I remember the days when I began my search but didn’t realized it when it was actually over… That time I was working at South Ex., with an organisation manufacturing Medical Equipments. I was the only unmarried female among all middle-aged married men and a sober Bengali guy exactly of my age group…..My profile there being a coordinator, everyone at office has to come to me (whether they liked it or not) regarding varied things. Except one person everyone was friendly within 2-3 days…this guy named ARIJIT, used to talk minimal with me…..he was reluctant to ask about the things and liked handling tasks on his own.....as and when he used to get confused he took help from someone else avoiding me totally…...Though astonished by his acts, but I didn’t interrupted since I was new there…...gradually 2 months passed, I was enjoying my work simultaneously the hot and happening vicinity of South Ex......exploring the market place....shopping or jusy simply hanging out with my friend…...One fine evening at office Arijit came to me asking to make a quotation…on to my surprise I said – Are you asking me…???? And he replied – yes, with a frail look…. completing further…he said – This quotation is very urgent…but I don’t have details of it since Mr. Verma (our MD) has given details to you only….kindly make the quotation or suggest me I shall do it on my own.

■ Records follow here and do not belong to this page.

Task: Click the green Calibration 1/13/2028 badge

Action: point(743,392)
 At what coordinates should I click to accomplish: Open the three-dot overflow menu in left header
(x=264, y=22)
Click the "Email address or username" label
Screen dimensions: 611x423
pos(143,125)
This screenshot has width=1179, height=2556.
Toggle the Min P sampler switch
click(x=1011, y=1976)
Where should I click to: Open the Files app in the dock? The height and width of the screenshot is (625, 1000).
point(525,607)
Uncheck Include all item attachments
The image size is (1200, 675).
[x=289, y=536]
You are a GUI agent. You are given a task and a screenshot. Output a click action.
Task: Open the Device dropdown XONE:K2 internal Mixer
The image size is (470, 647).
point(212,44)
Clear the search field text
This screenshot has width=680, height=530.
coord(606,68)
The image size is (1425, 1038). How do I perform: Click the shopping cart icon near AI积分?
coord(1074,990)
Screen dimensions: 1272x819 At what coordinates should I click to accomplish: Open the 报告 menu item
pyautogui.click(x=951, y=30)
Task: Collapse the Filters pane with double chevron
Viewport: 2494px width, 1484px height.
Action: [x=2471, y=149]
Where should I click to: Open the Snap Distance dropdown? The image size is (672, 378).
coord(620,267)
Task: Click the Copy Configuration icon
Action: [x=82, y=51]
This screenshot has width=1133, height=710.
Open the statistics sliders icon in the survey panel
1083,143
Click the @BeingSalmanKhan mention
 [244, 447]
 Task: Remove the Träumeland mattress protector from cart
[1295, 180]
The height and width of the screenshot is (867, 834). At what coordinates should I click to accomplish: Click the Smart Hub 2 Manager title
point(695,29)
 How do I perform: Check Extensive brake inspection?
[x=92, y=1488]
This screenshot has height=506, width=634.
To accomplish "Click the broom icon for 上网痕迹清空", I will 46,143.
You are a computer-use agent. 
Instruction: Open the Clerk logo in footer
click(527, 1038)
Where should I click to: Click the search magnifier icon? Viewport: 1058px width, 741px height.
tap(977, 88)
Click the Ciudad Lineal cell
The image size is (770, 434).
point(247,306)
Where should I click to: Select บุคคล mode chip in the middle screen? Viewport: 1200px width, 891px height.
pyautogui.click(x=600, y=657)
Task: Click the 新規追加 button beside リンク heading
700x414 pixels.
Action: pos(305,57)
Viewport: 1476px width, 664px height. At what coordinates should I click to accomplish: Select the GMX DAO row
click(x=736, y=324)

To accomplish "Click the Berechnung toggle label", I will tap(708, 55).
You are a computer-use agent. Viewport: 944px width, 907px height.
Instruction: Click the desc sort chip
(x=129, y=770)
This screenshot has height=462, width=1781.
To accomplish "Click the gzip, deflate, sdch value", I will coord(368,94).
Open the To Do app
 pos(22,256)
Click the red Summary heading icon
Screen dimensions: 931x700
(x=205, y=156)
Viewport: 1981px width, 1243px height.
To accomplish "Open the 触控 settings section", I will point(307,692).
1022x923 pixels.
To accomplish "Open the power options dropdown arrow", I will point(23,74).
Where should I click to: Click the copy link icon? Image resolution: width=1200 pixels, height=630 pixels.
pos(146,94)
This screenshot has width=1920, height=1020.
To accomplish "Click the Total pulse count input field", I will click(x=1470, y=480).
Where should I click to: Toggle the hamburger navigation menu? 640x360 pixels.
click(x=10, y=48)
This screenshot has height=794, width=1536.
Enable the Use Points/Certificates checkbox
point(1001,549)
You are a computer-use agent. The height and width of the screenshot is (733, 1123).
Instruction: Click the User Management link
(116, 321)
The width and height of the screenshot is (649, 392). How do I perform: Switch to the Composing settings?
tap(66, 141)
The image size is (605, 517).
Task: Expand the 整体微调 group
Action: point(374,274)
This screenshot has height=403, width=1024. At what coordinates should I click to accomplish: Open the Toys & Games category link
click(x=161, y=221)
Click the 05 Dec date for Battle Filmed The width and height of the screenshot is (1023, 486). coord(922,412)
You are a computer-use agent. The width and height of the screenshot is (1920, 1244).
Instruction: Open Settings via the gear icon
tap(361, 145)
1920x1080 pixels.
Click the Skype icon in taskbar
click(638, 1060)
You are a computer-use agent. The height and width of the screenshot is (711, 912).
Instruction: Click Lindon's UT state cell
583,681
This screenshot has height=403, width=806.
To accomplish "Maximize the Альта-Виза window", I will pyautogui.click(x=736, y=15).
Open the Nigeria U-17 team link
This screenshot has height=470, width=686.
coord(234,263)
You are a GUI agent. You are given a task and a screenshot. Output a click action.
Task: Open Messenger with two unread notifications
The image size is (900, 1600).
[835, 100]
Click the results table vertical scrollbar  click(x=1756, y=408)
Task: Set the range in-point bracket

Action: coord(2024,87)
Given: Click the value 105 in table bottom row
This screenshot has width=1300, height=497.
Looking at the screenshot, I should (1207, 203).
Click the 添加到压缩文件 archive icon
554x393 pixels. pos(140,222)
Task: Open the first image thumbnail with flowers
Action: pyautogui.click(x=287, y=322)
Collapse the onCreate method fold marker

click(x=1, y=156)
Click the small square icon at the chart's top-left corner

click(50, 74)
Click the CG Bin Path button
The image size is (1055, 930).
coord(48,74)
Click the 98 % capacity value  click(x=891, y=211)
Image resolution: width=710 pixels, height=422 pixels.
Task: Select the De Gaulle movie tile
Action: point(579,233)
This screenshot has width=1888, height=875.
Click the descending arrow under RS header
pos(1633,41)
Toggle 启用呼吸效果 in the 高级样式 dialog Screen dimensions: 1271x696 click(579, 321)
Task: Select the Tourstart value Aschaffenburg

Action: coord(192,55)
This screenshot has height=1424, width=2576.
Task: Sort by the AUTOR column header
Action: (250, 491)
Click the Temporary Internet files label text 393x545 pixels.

I was happy that at least he broke his silence and replied him with a smile – that I will do it. It was 6 already and I had to rush for my charted bus…still I preferred completing the quotation. By the time everything got done it was 7.30....…and I got late. I handed over the quotation to him saying its done...you can take it......He thanked me for my effort and said with a smile – You got late due to me work, I am sorry…on that I replied – but it was urgent therefore it was required to be completed today itself…..isn't.....!!! We both left office together…I was feeling hungry and asked him about it…we went to Bikaner to have snacks…..how can a Bengali guy skip a ROSOGULLA…....he delightedly ordered it along with my samosa….By this time we got familiar with each other…later we took auto for my place and he dropped at the mid way to proceed to his home….He again thanked me and waived – Goodbye with a smile…!!!!

On my way back home I realized that how one can lead different lives at home and at office…he is reserved and totally into his work at office whereas he is friendly and sensible as a person inside…!!! He taught me balancing – work and life…!!!! Adding to my surprise more, he called me up after 1hour to confirm that I reached back safely at home. I liked him being sensible and soon we were very good friends at office and otherwise too…!!!!!!